I ran a seminar session this week based on Ken Friedman’s well known Design Studies article of 2003 – Theory construction in design research: criteria: approaches, and methods. In this article Friedman points out that theory in design has been limited to domain specific iterations. Architectural theory, graphic design theory, film theory etc. exercise intellectual endeavour to carve out a theoretical academic space of their own. In a world where, as Friedman puts it, ‘the increasing number of areas that are now subject to human initiative’ means that limiting design research and its associated theoretical activity to siloed domains is no longer sufficient or practical. There is a need for theory able to account for design as a global integrative activity taking in services, sustainability, communication, urban environments and all the other many forms of design activity.
This reading of theory in design depends on Herbert Simon’s famous definition of design as ‘the process by which we [devise] courses of action aimed at changing existing situations into preferred ones.’ This is the so-called design science perspective, one that places certain limits on design activity. Design is seen as solving problems, integrating disciplines towards a goal-directed end, improving situations, and creating new useful things. It strikes me that this not all that design does. There is an expressive, critical, innovative, or inventive aspect to design not covered by this definition. I’ve been thinking about this in terms of Massimo Vignelli’s New York Subway map on one hand and Milton Glaser’s I♥NY on the other. The first is highly functional, intended to facilitate urban navigation on a mass scale. The second is intended to elicit emotional response, cause delight, tickle the pleasure centre. If design can be both things at once, how then is the design science position justifiable without tying oneself in rhetorical knots defining emotional functions or the like? The weakness of design science as a basis and justification for theory in design is that it admits only the definition of design as solving problems. Is there any need for theory then if design is defined in a different way?
An alternative theory of design is found in Concept-Knowledge (C-K) theory which seems to take account of two key limitations of the design science approach. Firstly, it allows for more a formalised definition of design activity independent of specific domains. It is true that Simon’s definition does this as well, but design science remains definitively goal-directed. Secondly C-K theory includes invention and creativity along with the more identifiable aspects of design process and may be more adaptable to the expressive and and critical environment for design I find myself working in. C-K theory is relatively new to me but I believe merits closer attention.
A more powerful rationale for theory in design is presented by Friedman however. ‘Developing a comprehensive background through practice takes many years. In contrast, a solid foundation of design knowledge anchored in broad research traditions gives each practitioner the access to the cumulative results of many other minds and the overall experience of a far larger field’. Theory operates on a higher level than the specific and can be deployed in different situations. Theory is scaleable at industrial measures and reproducible across cultures.

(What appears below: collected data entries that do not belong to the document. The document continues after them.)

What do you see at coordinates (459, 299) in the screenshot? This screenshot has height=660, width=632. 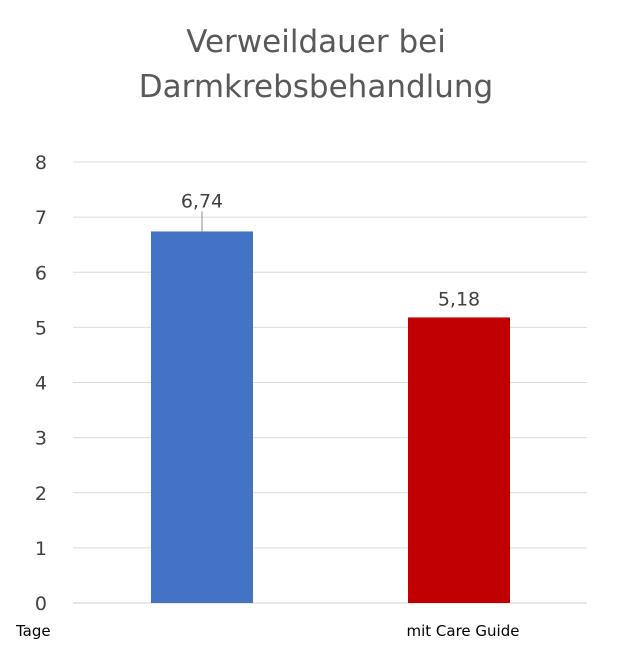 I see `data-label-2: 5,18` at bounding box center [459, 299].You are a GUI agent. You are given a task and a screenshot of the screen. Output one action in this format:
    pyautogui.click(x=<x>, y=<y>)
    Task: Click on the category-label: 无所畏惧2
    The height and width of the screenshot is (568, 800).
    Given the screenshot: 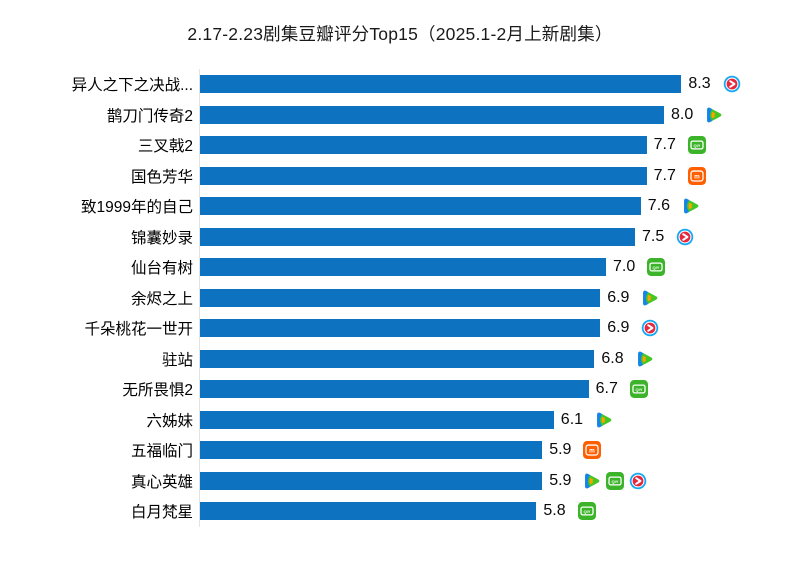 What is the action you would take?
    pyautogui.click(x=158, y=391)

Another facet of how theory in design has evolved is its troubled relationship with practice. Friedman suggests ‘The misguided effort to link the reflective practice of design to design knowledge, and the misguided effort to propose tacit knowledge or direct making as a method of theory construction must inevitably be dead ends.’ In design education and particularly as a practice-based research student we are given much conflicting advice about practice. The idea that practice can never directly lead to theory construction but must always be diverted through research seems correct to me. There is then some implication for how research is defined and assessed. Practice-based research is a problematic area at doctoral level and there are few institutions capable of conceiving of a robust model. Luckily the RCA has been at the forefront of the practice-based tradition in design research for some 20 years.
A further side effect of the diversity of design domains has been the borrowing of theory from other fields. This is evident in the influence of psychology on interaction design, or cultural studies on communication design. Some voices, in HCI particularly, see this as a weakness – they want a theory of their own and the field is seen as theoretically weak, dominated as it is by intellectuals from rich theoretical traditions such as physics and sociology. Contrasting voices see theoretical diversity as a real strength, offering a wide philosophical base on which to construct a plurality of design approaches.

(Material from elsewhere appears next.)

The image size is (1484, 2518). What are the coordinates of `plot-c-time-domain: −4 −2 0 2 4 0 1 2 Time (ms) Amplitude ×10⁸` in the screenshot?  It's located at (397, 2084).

In summary, the need for theory in design is clear. I believe Friedman was right to say that the need becomes more urgent the more design is distributed around the world. In the past decade many of the world’s problems from global hunger to deforestation have been recast as design problems, unified only by their complexity and interrelatedness. As designers go about their business their work is only going to be useful on a wider scale, and communicable across cultures and generations if it includes a coherent theoretical basis.